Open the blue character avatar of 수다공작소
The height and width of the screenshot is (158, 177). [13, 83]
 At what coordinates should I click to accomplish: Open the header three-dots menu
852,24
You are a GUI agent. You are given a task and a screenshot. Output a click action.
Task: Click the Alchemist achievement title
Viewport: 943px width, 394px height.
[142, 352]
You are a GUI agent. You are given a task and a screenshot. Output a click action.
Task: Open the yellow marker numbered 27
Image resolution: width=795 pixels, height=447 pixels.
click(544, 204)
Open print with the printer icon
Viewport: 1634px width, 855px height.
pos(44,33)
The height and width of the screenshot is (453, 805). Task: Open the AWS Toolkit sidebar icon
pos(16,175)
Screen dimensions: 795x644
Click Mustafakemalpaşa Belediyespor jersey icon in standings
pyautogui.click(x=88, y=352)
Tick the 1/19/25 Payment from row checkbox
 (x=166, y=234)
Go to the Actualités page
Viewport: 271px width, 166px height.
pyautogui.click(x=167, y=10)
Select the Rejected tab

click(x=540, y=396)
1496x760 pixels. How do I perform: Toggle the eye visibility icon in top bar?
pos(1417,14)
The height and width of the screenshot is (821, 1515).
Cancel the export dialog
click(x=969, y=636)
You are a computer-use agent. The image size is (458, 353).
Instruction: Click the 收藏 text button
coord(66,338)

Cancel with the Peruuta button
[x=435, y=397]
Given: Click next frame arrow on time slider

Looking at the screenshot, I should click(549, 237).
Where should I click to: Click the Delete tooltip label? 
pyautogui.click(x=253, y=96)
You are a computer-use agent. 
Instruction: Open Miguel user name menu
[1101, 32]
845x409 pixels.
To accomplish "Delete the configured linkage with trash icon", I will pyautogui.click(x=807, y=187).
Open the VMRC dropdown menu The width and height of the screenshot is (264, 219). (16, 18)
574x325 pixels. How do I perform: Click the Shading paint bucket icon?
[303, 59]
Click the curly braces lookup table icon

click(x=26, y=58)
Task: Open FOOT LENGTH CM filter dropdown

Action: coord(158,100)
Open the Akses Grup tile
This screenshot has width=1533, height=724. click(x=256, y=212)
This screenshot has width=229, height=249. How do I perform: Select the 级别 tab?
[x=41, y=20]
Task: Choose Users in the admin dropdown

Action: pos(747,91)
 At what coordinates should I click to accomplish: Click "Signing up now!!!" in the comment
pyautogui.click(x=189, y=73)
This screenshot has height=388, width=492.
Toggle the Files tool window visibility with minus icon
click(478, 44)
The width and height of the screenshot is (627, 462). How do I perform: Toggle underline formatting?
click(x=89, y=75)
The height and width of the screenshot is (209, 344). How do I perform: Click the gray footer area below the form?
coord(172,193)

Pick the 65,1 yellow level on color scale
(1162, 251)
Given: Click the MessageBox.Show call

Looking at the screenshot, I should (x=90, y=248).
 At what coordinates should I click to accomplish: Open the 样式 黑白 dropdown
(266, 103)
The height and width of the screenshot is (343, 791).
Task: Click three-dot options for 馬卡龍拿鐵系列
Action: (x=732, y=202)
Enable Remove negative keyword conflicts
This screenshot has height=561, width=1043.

- - -

Work to be completed ::
Extract every line of the items above and reproduce each one verbatim, without any changes.

In response ::
Open the blue character avatar of 수다공작소
The height and width of the screenshot is (158, 177). [13, 83]
 At what coordinates should I click to accomplish: Open the header three-dots menu
852,24
You are a GUI agent. You are given a task and a screenshot. Output a click action.
Task: Click the Alchemist achievement title
Viewport: 943px width, 394px height.
[142, 352]
You are a GUI agent. You are given a task and a screenshot. Output a click action.
Task: Open the yellow marker numbered 27
Image resolution: width=795 pixels, height=447 pixels.
click(544, 204)
Open print with the printer icon
Viewport: 1634px width, 855px height.
pos(44,33)
The height and width of the screenshot is (453, 805). Task: Open the AWS Toolkit sidebar icon
pos(16,175)
Screen dimensions: 795x644
Click Mustafakemalpaşa Belediyespor jersey icon in standings
pyautogui.click(x=88, y=352)
Tick the 1/19/25 Payment from row checkbox
 (x=166, y=234)
Go to the Actualités page
Viewport: 271px width, 166px height.
pyautogui.click(x=167, y=10)
Select the Rejected tab

click(x=540, y=396)
1496x760 pixels. How do I perform: Toggle the eye visibility icon in top bar?
pos(1417,14)
The height and width of the screenshot is (821, 1515).
Cancel the export dialog
click(x=969, y=636)
You are a computer-use agent. The image size is (458, 353).
Instruction: Click the 收藏 text button
coord(66,338)

Cancel with the Peruuta button
[x=435, y=397]
Given: Click next frame arrow on time slider

Looking at the screenshot, I should click(549, 237).
Where should I click to: Click the Delete tooltip label? 
pyautogui.click(x=253, y=96)
You are a computer-use agent. 
Instruction: Open Miguel user name menu
[1101, 32]
845x409 pixels.
To accomplish "Delete the configured linkage with trash icon", I will pyautogui.click(x=807, y=187).
Open the VMRC dropdown menu The width and height of the screenshot is (264, 219). (16, 18)
574x325 pixels. How do I perform: Click the Shading paint bucket icon?
[303, 59]
Click the curly braces lookup table icon

click(x=26, y=58)
Task: Open FOOT LENGTH CM filter dropdown

Action: coord(158,100)
Open the Akses Grup tile
This screenshot has width=1533, height=724. click(x=256, y=212)
This screenshot has width=229, height=249. How do I perform: Select the 级别 tab?
[x=41, y=20]
Task: Choose Users in the admin dropdown

Action: pos(747,91)
 At what coordinates should I click to accomplish: Click "Signing up now!!!" in the comment
pyautogui.click(x=189, y=73)
This screenshot has height=388, width=492.
Toggle the Files tool window visibility with minus icon
click(478, 44)
The width and height of the screenshot is (627, 462). How do I perform: Toggle underline formatting?
click(x=89, y=75)
The height and width of the screenshot is (209, 344). How do I perform: Click the gray footer area below the form?
coord(172,193)

Pick the 65,1 yellow level on color scale
(1162, 251)
Given: Click the MessageBox.Show call

Looking at the screenshot, I should (x=90, y=248).
 At what coordinates should I click to accomplish: Open the 样式 黑白 dropdown
(266, 103)
The height and width of the screenshot is (343, 791).
Task: Click three-dot options for 馬卡龍拿鐵系列
Action: (x=732, y=202)
Enable Remove negative keyword conflicts
This screenshot has height=561, width=1043.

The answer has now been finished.